Saved data entries:
-=-=-

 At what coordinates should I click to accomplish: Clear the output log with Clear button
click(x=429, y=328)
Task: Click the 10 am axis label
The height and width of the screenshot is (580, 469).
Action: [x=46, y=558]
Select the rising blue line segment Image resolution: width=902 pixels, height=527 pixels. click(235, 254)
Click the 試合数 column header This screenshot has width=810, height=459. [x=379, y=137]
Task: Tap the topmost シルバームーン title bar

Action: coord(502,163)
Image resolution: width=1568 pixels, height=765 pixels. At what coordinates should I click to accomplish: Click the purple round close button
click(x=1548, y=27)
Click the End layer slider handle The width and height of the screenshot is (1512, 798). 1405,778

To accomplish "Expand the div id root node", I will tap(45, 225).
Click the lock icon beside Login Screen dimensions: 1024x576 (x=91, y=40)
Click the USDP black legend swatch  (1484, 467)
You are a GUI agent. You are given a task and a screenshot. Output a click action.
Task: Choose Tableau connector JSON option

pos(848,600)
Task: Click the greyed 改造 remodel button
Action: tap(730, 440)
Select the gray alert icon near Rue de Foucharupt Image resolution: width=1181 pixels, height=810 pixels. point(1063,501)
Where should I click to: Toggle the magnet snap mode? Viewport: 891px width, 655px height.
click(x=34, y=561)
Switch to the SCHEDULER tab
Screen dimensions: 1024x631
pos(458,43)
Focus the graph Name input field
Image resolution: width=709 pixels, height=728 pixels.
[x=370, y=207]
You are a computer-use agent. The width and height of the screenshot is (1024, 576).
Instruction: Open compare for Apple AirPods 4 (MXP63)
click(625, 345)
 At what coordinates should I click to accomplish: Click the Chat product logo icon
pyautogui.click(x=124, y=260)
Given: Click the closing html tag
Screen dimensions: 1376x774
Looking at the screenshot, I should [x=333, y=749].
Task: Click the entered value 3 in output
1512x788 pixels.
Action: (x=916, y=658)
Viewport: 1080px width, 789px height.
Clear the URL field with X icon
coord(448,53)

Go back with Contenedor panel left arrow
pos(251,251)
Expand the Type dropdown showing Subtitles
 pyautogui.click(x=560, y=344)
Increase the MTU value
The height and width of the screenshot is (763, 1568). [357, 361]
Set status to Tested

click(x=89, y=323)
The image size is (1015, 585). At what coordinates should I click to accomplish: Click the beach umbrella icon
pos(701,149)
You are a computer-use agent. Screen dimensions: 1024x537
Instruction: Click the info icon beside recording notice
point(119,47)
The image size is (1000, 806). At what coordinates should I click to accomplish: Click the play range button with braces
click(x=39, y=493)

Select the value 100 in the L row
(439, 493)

-=-=-

→ REQUIREMENT: All the entries should be output exactly as given.

→ WORKED SOLUTION:
 At what coordinates should I click to accomplish: Clear the output log with Clear button
click(x=429, y=328)
Task: Click the 10 am axis label
The height and width of the screenshot is (580, 469).
Action: [x=46, y=558]
Select the rising blue line segment Image resolution: width=902 pixels, height=527 pixels. click(235, 254)
Click the 試合数 column header This screenshot has width=810, height=459. [x=379, y=137]
Task: Tap the topmost シルバームーン title bar

Action: coord(502,163)
Image resolution: width=1568 pixels, height=765 pixels. At what coordinates should I click to accomplish: Click the purple round close button
click(x=1548, y=27)
Click the End layer slider handle The width and height of the screenshot is (1512, 798). 1405,778

To accomplish "Expand the div id root node", I will tap(45, 225).
Click the lock icon beside Login Screen dimensions: 1024x576 (x=91, y=40)
Click the USDP black legend swatch  (1484, 467)
You are a GUI agent. You are given a task and a screenshot. Output a click action.
Task: Choose Tableau connector JSON option

pos(848,600)
Task: Click the greyed 改造 remodel button
Action: tap(730, 440)
Select the gray alert icon near Rue de Foucharupt Image resolution: width=1181 pixels, height=810 pixels. point(1063,501)
Where should I click to: Toggle the magnet snap mode? Viewport: 891px width, 655px height.
click(x=34, y=561)
Switch to the SCHEDULER tab
Screen dimensions: 1024x631
pos(458,43)
Focus the graph Name input field
Image resolution: width=709 pixels, height=728 pixels.
[x=370, y=207]
You are a computer-use agent. The width and height of the screenshot is (1024, 576).
Instruction: Open compare for Apple AirPods 4 (MXP63)
click(625, 345)
 At what coordinates should I click to accomplish: Click the Chat product logo icon
pyautogui.click(x=124, y=260)
Given: Click the closing html tag
Screen dimensions: 1376x774
Looking at the screenshot, I should [x=333, y=749].
Task: Click the entered value 3 in output
1512x788 pixels.
Action: (x=916, y=658)
Viewport: 1080px width, 789px height.
Clear the URL field with X icon
coord(448,53)

Go back with Contenedor panel left arrow
pos(251,251)
Expand the Type dropdown showing Subtitles
 pyautogui.click(x=560, y=344)
Increase the MTU value
The height and width of the screenshot is (763, 1568). [357, 361]
Set status to Tested

click(x=89, y=323)
The image size is (1015, 585). At what coordinates should I click to accomplish: Click the beach umbrella icon
pos(701,149)
You are a computer-use agent. Screen dimensions: 1024x537
Instruction: Click the info icon beside recording notice
point(119,47)
The image size is (1000, 806). At what coordinates should I click to accomplish: Click the play range button with braces
click(x=39, y=493)

Select the value 100 in the L row
(439, 493)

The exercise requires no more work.